7. An appropriate immunization record is evident and kept up to date.
8. Appropriate preventive screening and services are offered in accordance with the accepted practice guidelines.
Electronic Health Records
The promise and potential of information technology in health care, particularly the use of electronic health records (EHR), presents providers with distinct challenges. While the Board encourages the adoption and appropriate use of various forms of EHR there are some unique aspects and problems that have been repeatedly encountered by the Board, some of which are discussed below. This subsection does not identify all of the issues and problems encountered by providers using EHR. Rather it is meant to identify issues which the Board has repeatedly found to be problematic in malpractice cases and complaints coming to the Board’s attention. It is important to recognize that this, and other Board position statements, are not comprehensive and do not describe exhaustively every standard that might apply in every circumstance. Basic, well-established principles of medical record documentation, as outlined above, apply to all forms of medical record documentation, including EHR.
The following guidelines are offered to assist licensees in meeting their ethical and legal obligations:
• EHR Deficiencies. Providers, on occasion, attribute errors or lack of follow-up, such as missed or lost abnormal laboratory results or x-ray reports, to deficiencies in their EHR. This is not acceptable. Providers must be aware of the idiosyncrasies and weaknesses of the EHR system they are using and adjust their practice accordingly. Providers are ultimately responsible for the adequate oversight and monitoring of the EHR.
• Responsibility of Licensees. EHR are becoming increasing sophisticated and may provide flags for follow-up care or other clinical decision-making support, such as health maintenance recommendations. While an EHR system may assist in the clinical decision-making process, it is not responsible for decision making. For example, it is not acceptable to blame an EHR because it failed to recommend particular testing. Increasingly elaborate documentation, clinical management, and productivity tools may also result in increased opportunities for errors or omissions. These errors are a failure of the provider to assume appropriate responsibility for the care of the patient. In the end, decision-making responsibility rests solely with the provider; regardless of the information or notices provided by the EHR.
• Use of Templates. The Board cautions against overuse of template content or reliance on EHR software which pre-populates, carries forward, or clones information from one encounter to the next, or from different providers, without the provider carefully reviewing and updating all information. Documentation of clinical findings for each patient encounter must accurately and contemporaneously reflect the actual care provided.
• Availability of, or Access to, Medical Records. Physicians must be able to provide patient medical records in a timely manner for various situations, such as consultations, transfer of care to another provider, or practice closure. The Board has encountered situations where providers were unable to access their patients’ medical records due to fee or other disputes with the EHR vendor. This is particularly true when the medical records are maintained off site (cloud storage). Providers must understand provisions of their contract with the EHR vendor in this regard. These principles of medical record access apply as well to telemedicine providers.

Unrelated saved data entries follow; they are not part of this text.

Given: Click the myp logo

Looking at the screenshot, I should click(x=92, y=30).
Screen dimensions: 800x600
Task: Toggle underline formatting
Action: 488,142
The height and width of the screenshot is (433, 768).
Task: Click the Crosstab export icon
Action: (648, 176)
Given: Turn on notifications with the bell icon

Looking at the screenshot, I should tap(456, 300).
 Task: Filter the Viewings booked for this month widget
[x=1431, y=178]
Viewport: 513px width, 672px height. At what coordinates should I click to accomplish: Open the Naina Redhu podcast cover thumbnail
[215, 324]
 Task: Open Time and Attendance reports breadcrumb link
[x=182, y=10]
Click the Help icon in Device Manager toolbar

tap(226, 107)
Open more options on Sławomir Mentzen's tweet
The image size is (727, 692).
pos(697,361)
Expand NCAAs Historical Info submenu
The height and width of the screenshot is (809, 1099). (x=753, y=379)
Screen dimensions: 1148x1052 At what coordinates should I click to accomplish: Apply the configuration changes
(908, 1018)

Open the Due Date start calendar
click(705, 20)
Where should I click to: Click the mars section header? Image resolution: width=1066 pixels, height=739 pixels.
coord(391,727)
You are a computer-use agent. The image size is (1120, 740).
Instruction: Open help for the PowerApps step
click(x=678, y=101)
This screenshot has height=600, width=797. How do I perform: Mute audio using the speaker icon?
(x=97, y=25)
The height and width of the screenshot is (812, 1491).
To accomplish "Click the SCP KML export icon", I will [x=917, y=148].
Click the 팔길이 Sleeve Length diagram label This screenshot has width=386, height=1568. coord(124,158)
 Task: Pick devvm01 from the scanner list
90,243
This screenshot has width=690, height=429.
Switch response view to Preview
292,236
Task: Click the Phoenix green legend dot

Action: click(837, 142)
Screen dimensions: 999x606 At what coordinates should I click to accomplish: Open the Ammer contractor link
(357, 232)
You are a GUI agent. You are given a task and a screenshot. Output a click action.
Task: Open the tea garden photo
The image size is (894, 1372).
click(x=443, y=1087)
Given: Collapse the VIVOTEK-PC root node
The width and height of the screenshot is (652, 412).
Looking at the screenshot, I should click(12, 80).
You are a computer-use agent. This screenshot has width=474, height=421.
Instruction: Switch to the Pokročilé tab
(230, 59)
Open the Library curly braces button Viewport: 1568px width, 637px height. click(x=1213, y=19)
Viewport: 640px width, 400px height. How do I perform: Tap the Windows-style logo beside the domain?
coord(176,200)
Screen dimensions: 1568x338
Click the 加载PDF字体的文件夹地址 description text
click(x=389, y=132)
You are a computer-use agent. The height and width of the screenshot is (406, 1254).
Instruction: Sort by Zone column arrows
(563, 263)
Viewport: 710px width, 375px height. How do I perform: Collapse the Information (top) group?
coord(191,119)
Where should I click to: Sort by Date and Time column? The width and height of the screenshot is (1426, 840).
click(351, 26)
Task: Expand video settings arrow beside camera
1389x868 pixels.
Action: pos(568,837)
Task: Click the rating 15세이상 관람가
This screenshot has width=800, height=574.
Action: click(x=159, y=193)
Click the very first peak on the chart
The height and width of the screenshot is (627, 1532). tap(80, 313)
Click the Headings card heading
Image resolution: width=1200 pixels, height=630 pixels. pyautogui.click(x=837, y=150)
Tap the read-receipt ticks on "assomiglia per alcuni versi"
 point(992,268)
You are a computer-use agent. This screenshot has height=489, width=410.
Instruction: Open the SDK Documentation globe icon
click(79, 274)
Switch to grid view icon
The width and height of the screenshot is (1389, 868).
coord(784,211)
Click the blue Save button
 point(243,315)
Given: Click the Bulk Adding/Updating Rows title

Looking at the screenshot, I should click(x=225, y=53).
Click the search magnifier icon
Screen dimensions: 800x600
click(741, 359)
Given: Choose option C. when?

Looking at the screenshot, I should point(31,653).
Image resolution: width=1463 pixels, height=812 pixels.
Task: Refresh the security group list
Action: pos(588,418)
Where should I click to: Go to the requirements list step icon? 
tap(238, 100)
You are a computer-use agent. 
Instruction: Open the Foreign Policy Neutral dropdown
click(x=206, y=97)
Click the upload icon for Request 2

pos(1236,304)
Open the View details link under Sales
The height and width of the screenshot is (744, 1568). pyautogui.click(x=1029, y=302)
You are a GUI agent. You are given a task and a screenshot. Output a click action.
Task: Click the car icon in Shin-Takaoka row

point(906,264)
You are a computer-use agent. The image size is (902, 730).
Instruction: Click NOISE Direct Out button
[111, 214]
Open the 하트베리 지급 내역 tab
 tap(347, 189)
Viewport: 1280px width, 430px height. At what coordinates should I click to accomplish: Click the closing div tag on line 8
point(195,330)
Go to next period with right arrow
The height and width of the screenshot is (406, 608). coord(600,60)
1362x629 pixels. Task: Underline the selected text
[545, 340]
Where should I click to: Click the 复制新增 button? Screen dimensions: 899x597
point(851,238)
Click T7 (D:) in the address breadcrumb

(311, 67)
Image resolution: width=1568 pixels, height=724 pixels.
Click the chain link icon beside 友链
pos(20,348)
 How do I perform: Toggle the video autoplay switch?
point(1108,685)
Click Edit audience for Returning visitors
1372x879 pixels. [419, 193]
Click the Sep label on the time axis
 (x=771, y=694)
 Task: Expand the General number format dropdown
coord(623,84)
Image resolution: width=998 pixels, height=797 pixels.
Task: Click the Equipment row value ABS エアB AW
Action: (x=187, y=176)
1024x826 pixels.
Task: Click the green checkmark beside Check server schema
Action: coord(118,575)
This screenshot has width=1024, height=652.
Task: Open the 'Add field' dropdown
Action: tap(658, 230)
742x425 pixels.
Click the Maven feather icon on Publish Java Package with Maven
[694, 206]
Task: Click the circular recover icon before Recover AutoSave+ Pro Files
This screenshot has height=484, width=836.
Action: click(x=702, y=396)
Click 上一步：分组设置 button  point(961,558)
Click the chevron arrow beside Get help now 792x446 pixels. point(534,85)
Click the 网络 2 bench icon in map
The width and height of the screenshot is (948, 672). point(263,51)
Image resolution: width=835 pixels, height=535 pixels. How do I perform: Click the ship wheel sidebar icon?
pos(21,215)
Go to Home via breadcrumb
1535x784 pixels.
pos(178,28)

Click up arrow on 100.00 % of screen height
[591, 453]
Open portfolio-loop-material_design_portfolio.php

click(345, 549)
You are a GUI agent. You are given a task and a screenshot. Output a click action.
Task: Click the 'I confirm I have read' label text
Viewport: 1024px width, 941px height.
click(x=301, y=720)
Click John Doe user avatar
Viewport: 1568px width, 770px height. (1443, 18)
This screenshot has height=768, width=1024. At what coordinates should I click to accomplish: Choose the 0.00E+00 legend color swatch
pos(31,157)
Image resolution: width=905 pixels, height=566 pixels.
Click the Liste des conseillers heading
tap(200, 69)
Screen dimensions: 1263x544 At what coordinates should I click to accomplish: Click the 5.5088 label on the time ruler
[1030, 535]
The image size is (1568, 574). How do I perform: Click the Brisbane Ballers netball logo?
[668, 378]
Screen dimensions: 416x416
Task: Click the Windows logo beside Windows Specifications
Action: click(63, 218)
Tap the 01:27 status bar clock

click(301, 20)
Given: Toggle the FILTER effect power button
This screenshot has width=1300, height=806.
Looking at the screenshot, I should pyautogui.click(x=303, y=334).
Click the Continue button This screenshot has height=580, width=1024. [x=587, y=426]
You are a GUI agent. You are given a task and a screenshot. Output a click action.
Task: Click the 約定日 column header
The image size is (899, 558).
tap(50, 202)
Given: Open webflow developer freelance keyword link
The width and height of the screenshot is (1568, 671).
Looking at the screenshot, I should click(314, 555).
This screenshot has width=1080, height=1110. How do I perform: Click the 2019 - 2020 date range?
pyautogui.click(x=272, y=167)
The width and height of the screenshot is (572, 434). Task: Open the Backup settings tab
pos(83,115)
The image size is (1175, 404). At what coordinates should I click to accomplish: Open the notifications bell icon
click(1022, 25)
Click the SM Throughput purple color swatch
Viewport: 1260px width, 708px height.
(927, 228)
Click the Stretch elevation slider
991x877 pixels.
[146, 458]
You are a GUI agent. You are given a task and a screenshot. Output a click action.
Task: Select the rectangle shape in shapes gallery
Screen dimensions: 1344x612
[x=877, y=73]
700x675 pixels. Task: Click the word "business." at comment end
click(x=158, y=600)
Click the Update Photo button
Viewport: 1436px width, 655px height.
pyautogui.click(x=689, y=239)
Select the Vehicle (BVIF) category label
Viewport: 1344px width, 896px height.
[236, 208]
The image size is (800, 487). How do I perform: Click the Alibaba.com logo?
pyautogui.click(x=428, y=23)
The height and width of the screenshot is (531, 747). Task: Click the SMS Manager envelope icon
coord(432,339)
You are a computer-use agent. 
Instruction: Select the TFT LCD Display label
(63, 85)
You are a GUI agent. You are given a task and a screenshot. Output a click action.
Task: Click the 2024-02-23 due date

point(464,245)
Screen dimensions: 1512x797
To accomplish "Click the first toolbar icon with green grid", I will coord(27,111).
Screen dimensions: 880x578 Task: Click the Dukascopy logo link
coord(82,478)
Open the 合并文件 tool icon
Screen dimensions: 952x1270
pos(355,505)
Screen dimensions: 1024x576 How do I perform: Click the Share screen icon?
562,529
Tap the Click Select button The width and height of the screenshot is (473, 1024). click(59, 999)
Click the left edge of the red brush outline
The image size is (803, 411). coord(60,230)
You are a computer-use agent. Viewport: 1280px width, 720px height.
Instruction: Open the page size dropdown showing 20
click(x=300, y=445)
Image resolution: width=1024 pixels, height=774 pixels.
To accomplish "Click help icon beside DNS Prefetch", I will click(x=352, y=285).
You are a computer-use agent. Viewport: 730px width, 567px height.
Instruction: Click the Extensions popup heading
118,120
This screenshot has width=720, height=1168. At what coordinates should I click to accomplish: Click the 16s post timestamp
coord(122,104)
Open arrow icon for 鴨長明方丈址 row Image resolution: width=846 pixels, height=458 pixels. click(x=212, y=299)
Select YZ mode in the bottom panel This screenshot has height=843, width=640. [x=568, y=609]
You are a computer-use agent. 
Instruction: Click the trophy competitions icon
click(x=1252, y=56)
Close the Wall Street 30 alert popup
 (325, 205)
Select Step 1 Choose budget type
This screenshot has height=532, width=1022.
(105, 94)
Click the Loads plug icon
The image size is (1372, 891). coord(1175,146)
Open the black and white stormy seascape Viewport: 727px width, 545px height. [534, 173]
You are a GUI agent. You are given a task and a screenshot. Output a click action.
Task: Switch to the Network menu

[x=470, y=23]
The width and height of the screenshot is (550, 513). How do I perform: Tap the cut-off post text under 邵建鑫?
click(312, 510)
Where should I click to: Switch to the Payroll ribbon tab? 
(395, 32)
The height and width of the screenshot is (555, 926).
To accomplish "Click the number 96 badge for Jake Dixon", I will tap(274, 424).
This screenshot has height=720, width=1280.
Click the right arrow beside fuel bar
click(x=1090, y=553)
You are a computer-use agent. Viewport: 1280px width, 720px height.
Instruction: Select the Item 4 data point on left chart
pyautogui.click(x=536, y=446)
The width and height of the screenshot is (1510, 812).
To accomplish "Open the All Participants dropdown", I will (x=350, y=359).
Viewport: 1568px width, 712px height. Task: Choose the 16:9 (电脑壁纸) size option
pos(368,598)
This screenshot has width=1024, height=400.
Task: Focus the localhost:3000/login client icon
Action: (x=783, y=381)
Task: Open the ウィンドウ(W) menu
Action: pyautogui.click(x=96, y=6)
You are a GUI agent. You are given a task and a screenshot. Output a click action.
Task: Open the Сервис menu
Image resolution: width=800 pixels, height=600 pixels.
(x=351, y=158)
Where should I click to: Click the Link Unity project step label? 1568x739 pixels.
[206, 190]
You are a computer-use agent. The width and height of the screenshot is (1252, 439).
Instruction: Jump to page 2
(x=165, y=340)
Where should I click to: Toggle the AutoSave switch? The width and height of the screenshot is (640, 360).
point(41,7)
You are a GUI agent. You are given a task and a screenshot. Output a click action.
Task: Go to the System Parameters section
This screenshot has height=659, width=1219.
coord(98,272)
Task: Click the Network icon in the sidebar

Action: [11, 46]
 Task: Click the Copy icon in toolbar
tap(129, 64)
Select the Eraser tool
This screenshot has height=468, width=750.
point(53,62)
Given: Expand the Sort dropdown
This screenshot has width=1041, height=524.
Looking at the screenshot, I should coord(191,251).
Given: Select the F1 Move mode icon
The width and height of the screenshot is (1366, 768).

• Breakdown of Patient-Provider Communication. Misunderstandings and miscommunications between patients, patient family members, practitioners, and office staff generate a substantial percentage of complaints received by the Board. Many EHR systems allow direct patient-provider communication (i.e. “patient portal”). While this form of communication can facilitate communication, such as follow-up of lab or x-ray results or medication refills, they also place a responsibility on the provider to provide timely responses to legitimate requests from patients for feedback or information.